### Activity:
Starting with the line that includes "Task: Click Accessions in the navigation bar", write out every remaining line of the records below exactly as it appears, leaving out any images.

==== Source data ====

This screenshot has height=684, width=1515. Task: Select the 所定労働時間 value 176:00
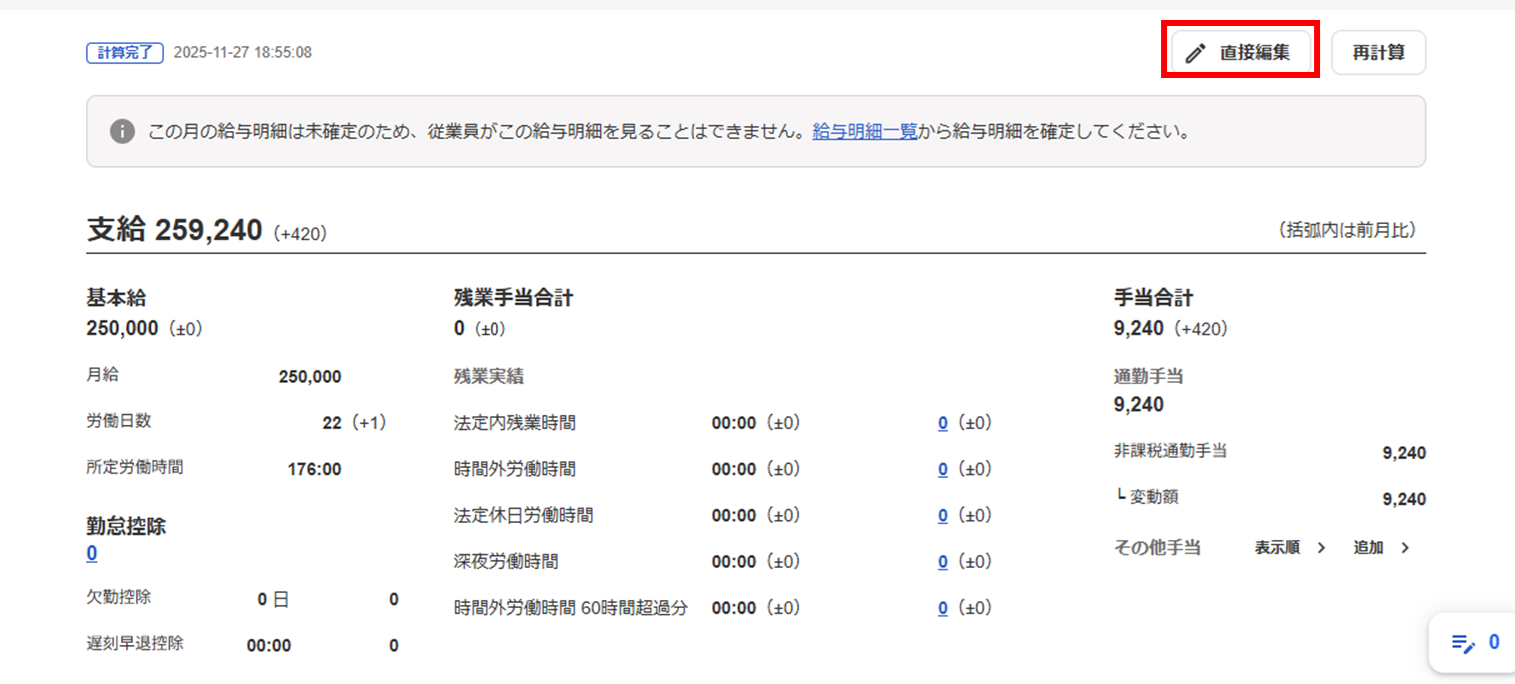click(x=314, y=469)
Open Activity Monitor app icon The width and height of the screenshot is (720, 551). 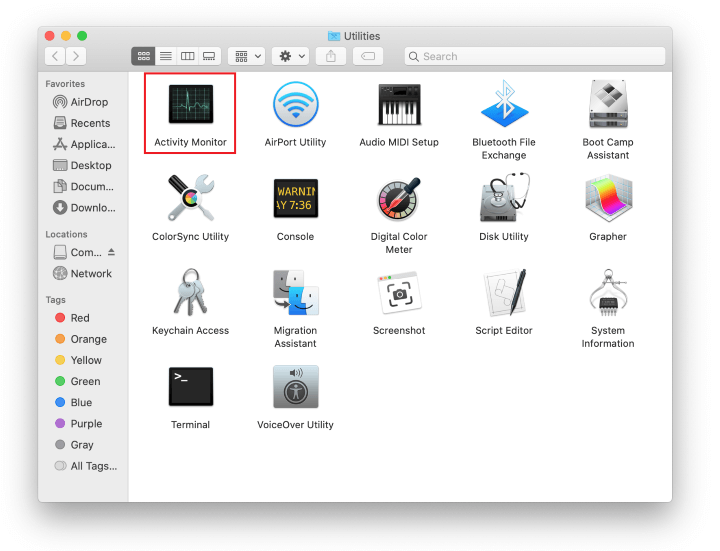(x=190, y=104)
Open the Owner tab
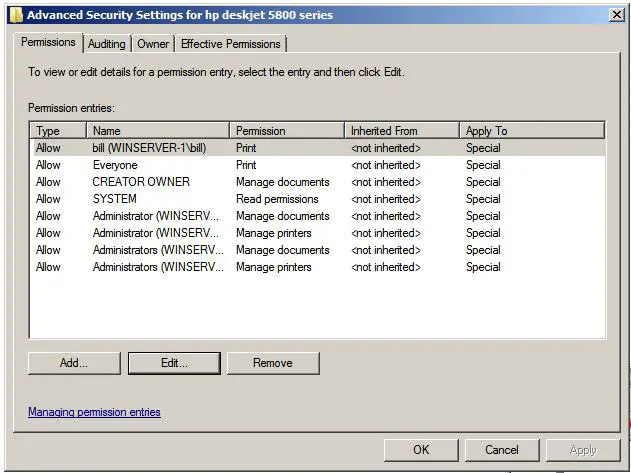This screenshot has width=631, height=473. click(x=153, y=44)
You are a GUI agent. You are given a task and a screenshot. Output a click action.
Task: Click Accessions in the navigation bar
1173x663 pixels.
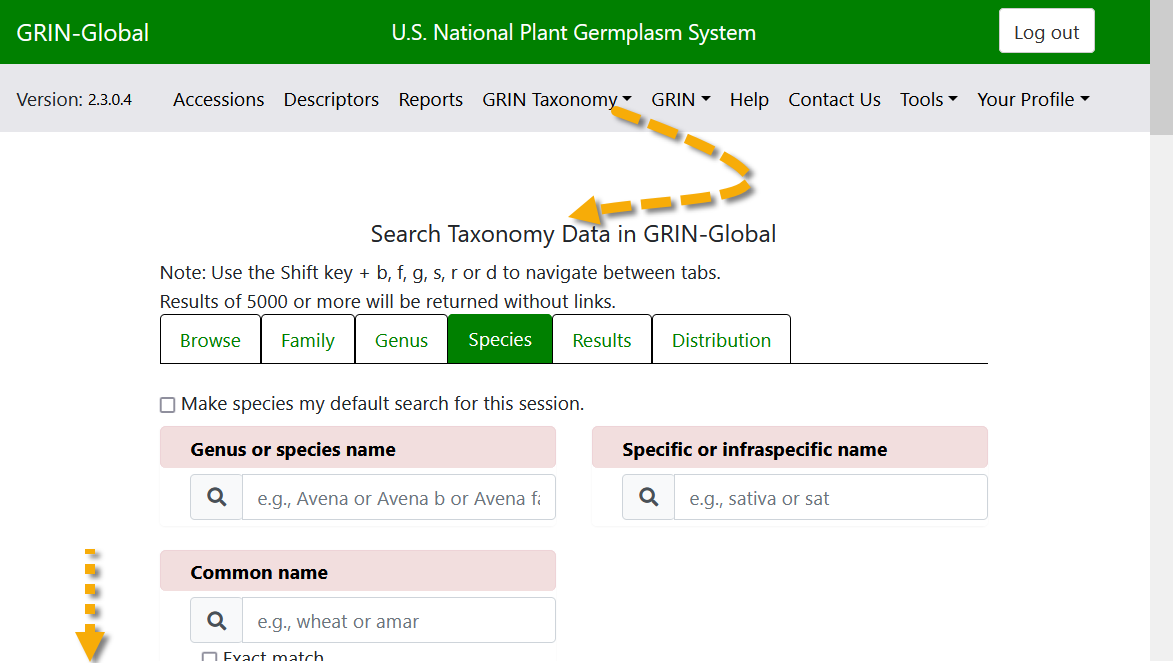point(218,99)
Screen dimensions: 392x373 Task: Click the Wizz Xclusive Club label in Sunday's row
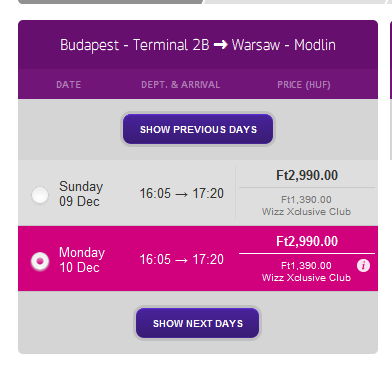pyautogui.click(x=306, y=212)
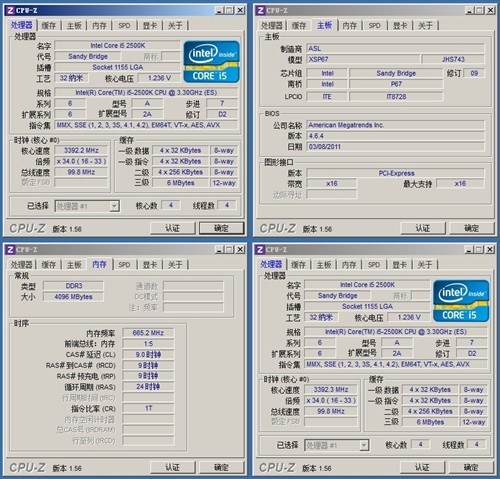Click CPU-Z title icon of the mainboard window
The image size is (500, 479).
260,10

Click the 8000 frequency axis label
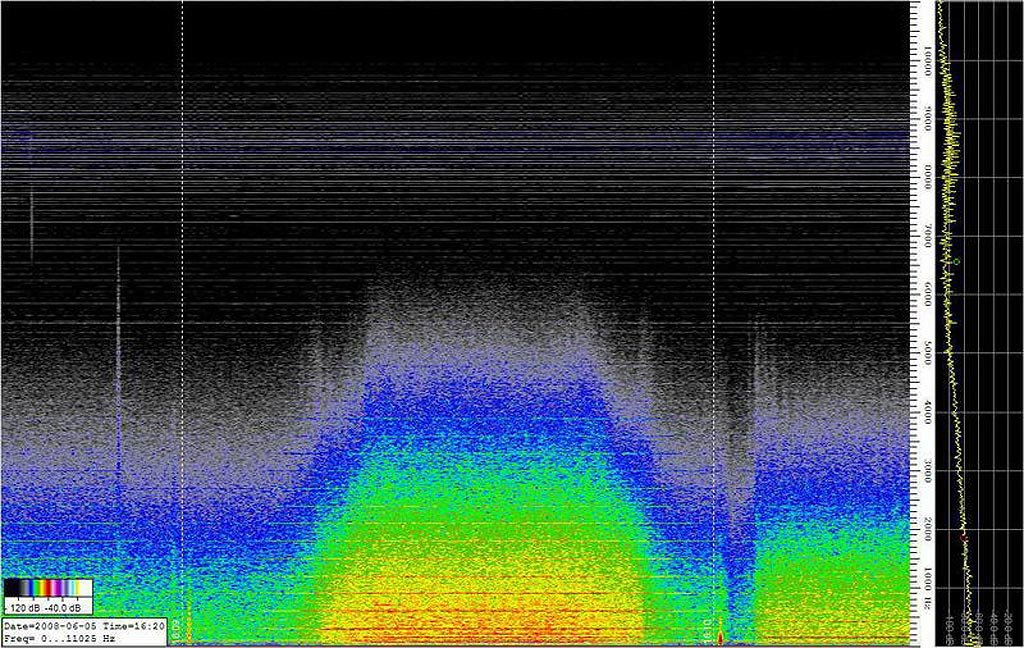(x=926, y=179)
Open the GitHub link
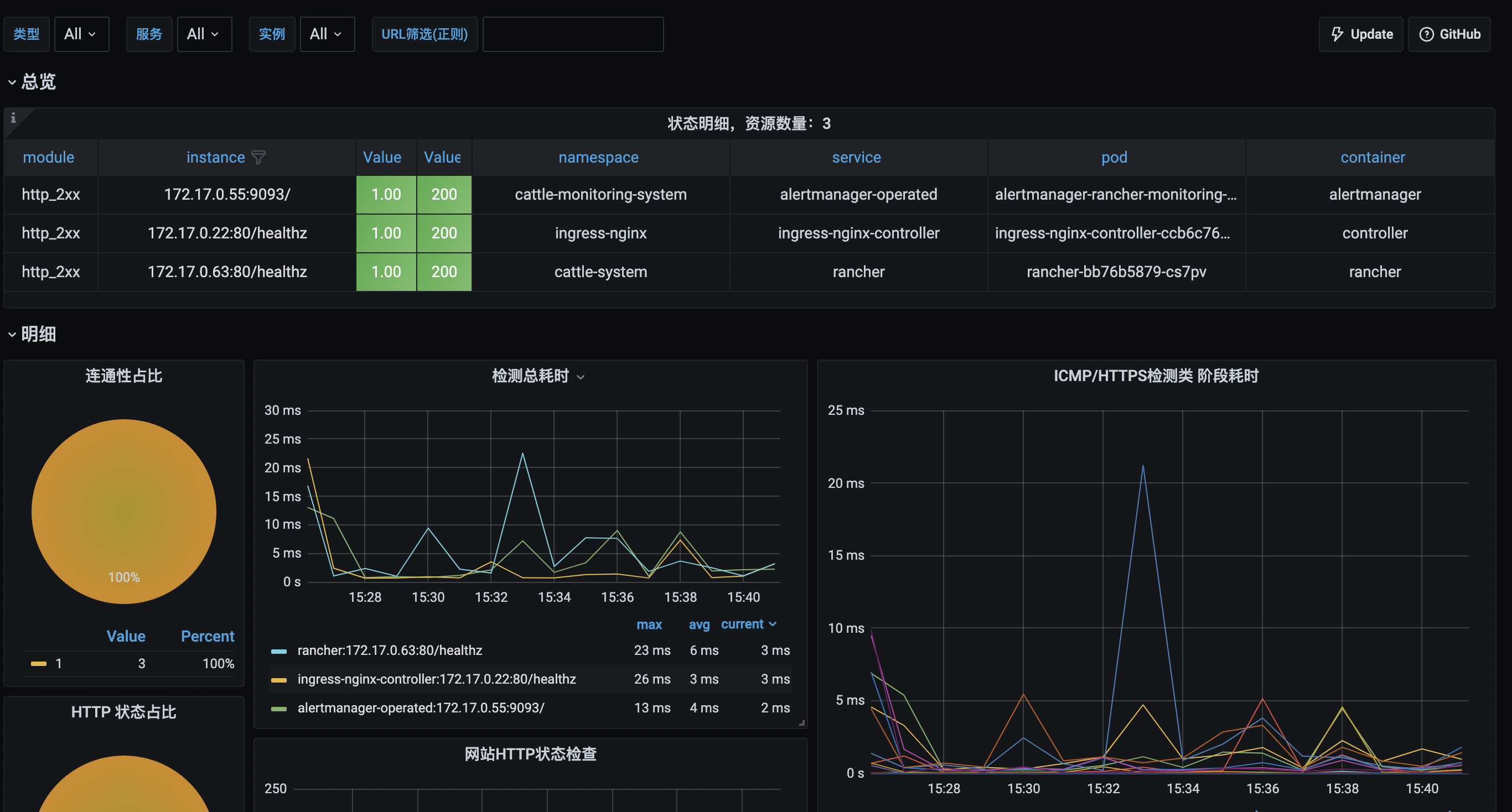 click(1449, 33)
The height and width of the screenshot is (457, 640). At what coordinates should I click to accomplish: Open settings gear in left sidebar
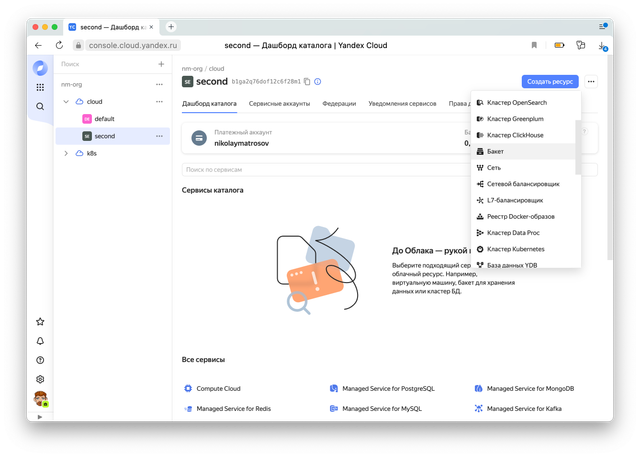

====

### Answer to this exercise:
Task: Click Accessions in the navigation bar
1173x663 pixels.
point(218,99)
Screen dimensions: 392x373 Task: Click the Wizz Xclusive Club label in Sunday's row
pyautogui.click(x=306, y=212)
Click CPU-Z title icon of the mainboard window
The image size is (500, 479).
260,10

Click the 8000 frequency axis label
(x=926, y=179)
Open the GitHub link
 click(1449, 33)
The height and width of the screenshot is (457, 640). At what coordinates should I click to accomplish: Open settings gear in left sidebar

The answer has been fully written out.